It seems that Irish placenames are a bit of a free-for-all. I found two townlands, an hour's walk apart, both called Knockroe [The Red Hill]. Across the country, a rattly ould mix of names derived from Irish by translation [Dublin = the Black Pool] and by transliteration [any town / village / settlement called Ballyxxxxx]; from the local Anglo landlord [Parsonstown - not only what we now call Birr; Edgeworthstown which is fighting off the alternative name Mostrim; Newtownbarry losing ground to Bunclody]. This can result in some unintentionally funny / unfortunate coinages. A townland just West of Kilkenny City called Sceach na Míol = Hawthorn Crataegus monogyna of the jumping louse Cacopsylla crataegi becomes Lousybush in English to the mortification of the girls who live on the Dunningstown Road. Crab lice Pthirus pubis are very distantly related to Psyllidae: last common ancestor 400mya, so you gals can tell any ignorant slaggers, who bring this up, to piss off.

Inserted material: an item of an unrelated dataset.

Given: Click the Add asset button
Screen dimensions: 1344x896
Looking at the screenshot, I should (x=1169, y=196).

There is a certain irony in The Land of the Free having a much less free-for-all attitude to naming all the creeks, aroyos, peaks, mesas, runs, buttes and passes of their internal geography. Indeed they fund a Board on Geographic Names as a federal body operating under the United States Secretary of the Interior; they collaborate with the US Geological Survey to run GNIS the Geographic Names Information System.
Q. Hey there's a system? run by the Feds? there must be some serious documentation?

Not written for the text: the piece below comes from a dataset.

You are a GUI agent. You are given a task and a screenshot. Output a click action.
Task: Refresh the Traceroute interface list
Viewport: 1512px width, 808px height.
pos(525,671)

A. True, dat: 85 pages of rules, policies, conventions, lists and appendices.
They are absolutely proscriptive about two pejorative words in place names Jap and the N-word. When civil rights got traction in the 1960s, fig-leaf changes were made: Negrohead, TX; Little Negro Creek, IL. And all the Japs got the -anese suffix. But places like Old Paddy Creek, MO; Kraut Canyon, NM; Wop Draw, WY and Dago Joe Spring, NV are not (yet) verboten. You may bet that the next unacceptable toponym will be anything involving squaw. You can search for your own name or naughty words in the database of 2 million named geographical features.
As well as avoiding offence, BGN wants names to be functional, so that they can be written on a map at a sensible font-size and not look bigger than the State Capital. US Postal Service limits Post Office names to 28 characters. So the petitioners' Rear Admiral Richard E. Bennis Reach, NC was accepted as Bennis Reach. Sometimes BGN just roll over as with East Fork North Fork North Fork American River, CA. I bet the BGN are aching to have a bunch of locals petition to rename that watercourse after a dead American hero . . . preferably a Native North American.

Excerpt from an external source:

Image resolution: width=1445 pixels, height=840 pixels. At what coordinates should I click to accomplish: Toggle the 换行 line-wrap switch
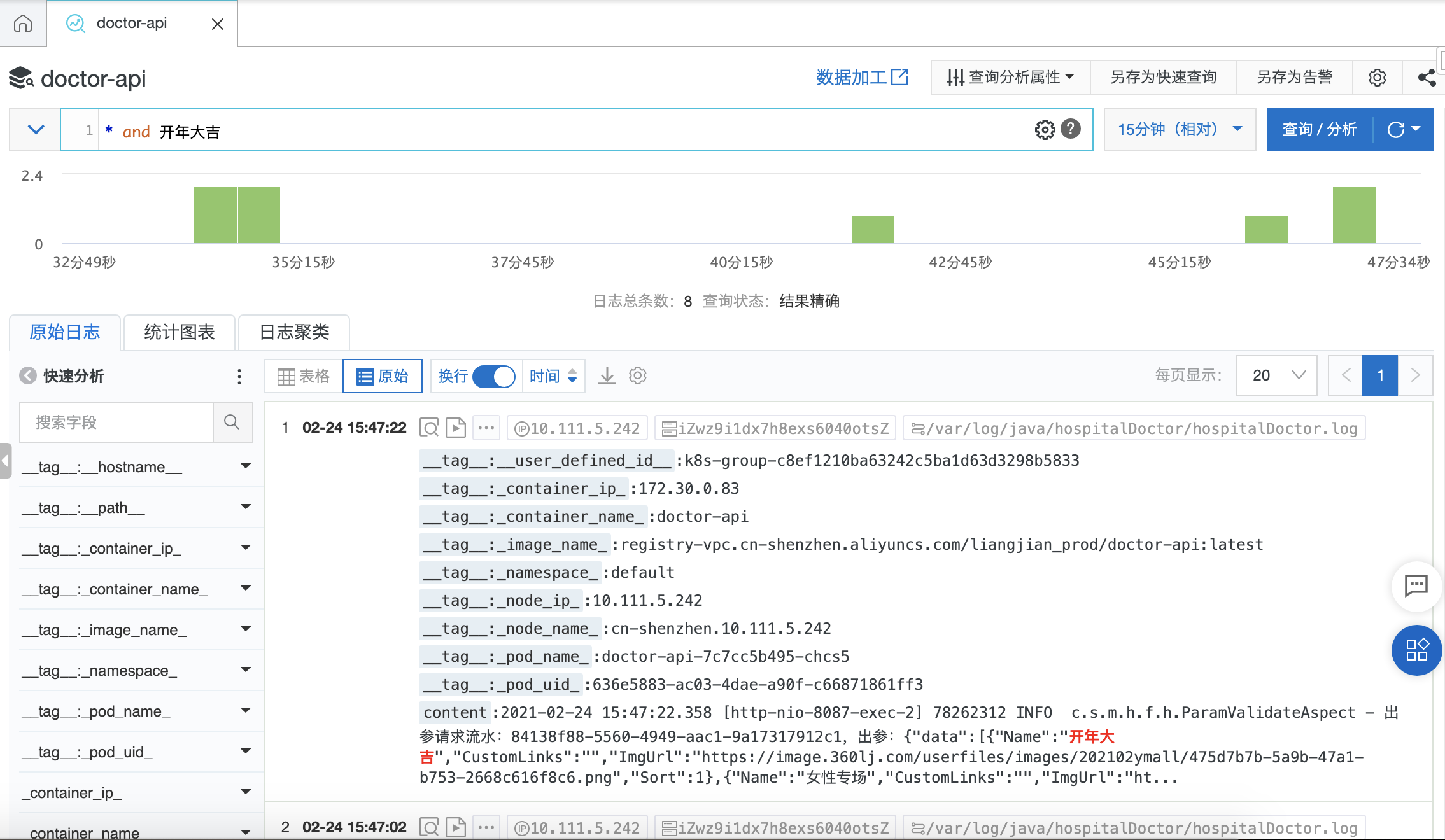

And for reasons now lost in the mists of time, the BGN hates possessive apostrophes. It is Pikes Peak therefore not Pike's. Likewise Butlers Toothpick and DEvils Racepath. Since 1890 only five exceptions have been agreed Martha's Vineyard, MA; Ike's Point, NJ; John E's Pond, RI; Carlos Elmer's Joshua Tree, AZ; Clark's Mountain, OR. Other accents and diacrital marks are accepted, indeed willingly embraced, although not essential to searching on their server: too many monoglot anglophone users to get pedantic about fadas.